Introducing Clara von Bismarck-Osten
A warm welcome to Clara, one of our new PhDs.
We're happy to welcome Clara to the Stone Centre community as one of our new 2025/2026 PhD scholars. Following Clara's recent presentation at the Stone Centre breakfast, we spoke about her academic journey to this point, and her ongoing research.
Thanks for joining us! Please could you tell us a little about your academic background?
Boring answer: I have only ever studied economics! From my Baccalauréat (French A-levels) to the PhD.
But economics is a broad discipline and I have travelled within it. I was initially interested in development economics, from which I have moved away both thematically and methodologically: thematically toward questions related to employment and taxation in Europe and, methodologically, toward non-experimental approaches. It seemed to me that the high costs of data collection in development research were often not in proportion to the resulting, sometimes quite context-specific, findings.To be able to take on more general questions and work with large administrative databases, I decided to develop a stronger methodological toolkit. And the more I learn about methods, the more interesting I find them in and of themselves!
What inspired you to pursue the PhD?
‘The purpose of studying economics is to learn how not to be deceived by economists,’ said Joan Robinson, one of the first female economists. That was in part my purpose too! I have always been very interested in dance and enrolled in economics partly out of frustration with how little respect that interest tends to command. Economists, by contrast, enjoy considerable authority in public debates and can intimidate with their number games. To tell high-quality juggling and fraudulent trickery apart, you have to be able to juggle numbers yourself…

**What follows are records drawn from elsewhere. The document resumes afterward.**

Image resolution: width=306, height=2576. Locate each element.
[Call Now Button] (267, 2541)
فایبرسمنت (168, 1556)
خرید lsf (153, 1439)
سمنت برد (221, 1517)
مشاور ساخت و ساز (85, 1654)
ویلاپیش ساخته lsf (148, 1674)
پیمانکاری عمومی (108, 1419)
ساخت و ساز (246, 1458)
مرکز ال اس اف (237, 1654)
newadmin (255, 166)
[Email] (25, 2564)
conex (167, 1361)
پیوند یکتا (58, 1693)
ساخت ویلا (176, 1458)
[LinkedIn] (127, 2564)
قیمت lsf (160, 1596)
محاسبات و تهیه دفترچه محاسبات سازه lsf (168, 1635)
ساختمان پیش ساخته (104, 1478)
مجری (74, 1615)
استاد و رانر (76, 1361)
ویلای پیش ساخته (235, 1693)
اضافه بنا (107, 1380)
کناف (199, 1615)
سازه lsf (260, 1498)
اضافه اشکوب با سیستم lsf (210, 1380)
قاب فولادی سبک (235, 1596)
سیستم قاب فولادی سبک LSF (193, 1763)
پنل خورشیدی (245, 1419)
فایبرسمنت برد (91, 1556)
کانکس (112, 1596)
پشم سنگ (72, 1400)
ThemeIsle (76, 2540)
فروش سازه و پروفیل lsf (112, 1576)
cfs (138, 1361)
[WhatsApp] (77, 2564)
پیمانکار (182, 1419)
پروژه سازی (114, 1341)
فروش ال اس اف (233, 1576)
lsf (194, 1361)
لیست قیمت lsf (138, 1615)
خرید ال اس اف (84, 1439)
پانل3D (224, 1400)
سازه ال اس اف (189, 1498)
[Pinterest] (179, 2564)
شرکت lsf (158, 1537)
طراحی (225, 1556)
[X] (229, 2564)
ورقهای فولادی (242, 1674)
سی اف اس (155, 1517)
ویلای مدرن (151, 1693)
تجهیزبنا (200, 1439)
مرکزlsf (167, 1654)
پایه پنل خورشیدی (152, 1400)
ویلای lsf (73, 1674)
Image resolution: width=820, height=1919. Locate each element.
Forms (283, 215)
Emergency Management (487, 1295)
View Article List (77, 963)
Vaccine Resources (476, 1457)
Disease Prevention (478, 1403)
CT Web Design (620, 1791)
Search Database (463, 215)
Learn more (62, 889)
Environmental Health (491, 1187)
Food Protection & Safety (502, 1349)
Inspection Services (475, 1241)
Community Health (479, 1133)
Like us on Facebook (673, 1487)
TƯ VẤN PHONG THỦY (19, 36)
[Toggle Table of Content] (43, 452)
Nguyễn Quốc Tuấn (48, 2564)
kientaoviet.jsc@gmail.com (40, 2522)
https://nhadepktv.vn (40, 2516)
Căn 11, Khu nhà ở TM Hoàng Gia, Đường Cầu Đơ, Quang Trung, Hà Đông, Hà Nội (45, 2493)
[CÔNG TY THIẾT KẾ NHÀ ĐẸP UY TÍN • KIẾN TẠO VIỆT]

I also like that economics is a practical science. One can endlessly debate about ‘what kind of society would be ideal’; in the question of ‘how ours works’ there is large, creative space.
What is your research about?
The project that the Stone Centre is supporting aims to do something that economists have been busy doing since the beginning of the discipline: estimate how people respond to changes in taxes. The more ‘elastic’ individuals are found to be, the more harmful it is for the government to raise taxes—which means that the magnitude of this parameter links to big questions such as how much to redistribute income with tax and transfers. But estimates of 'tax elasticities' have practical relevance as well: they are needed to simulate the impact of reforms and calibrate macroeconomic models.
My project explores a strategy for estimating tax elasticities across the income distribution. The idea is to use a feature of French income tax design that makes otherwise similar individuals experience different tax changes.
What challenges have you faced?
The PhD entry exams were very hard. I gave two precious years of my twenties to mathematics!
Did the Stone Centre breakfast help your research? How?
The Stone Centre brings together the best inequality scholars in the world; it’s great to get an inequality angle on my projects.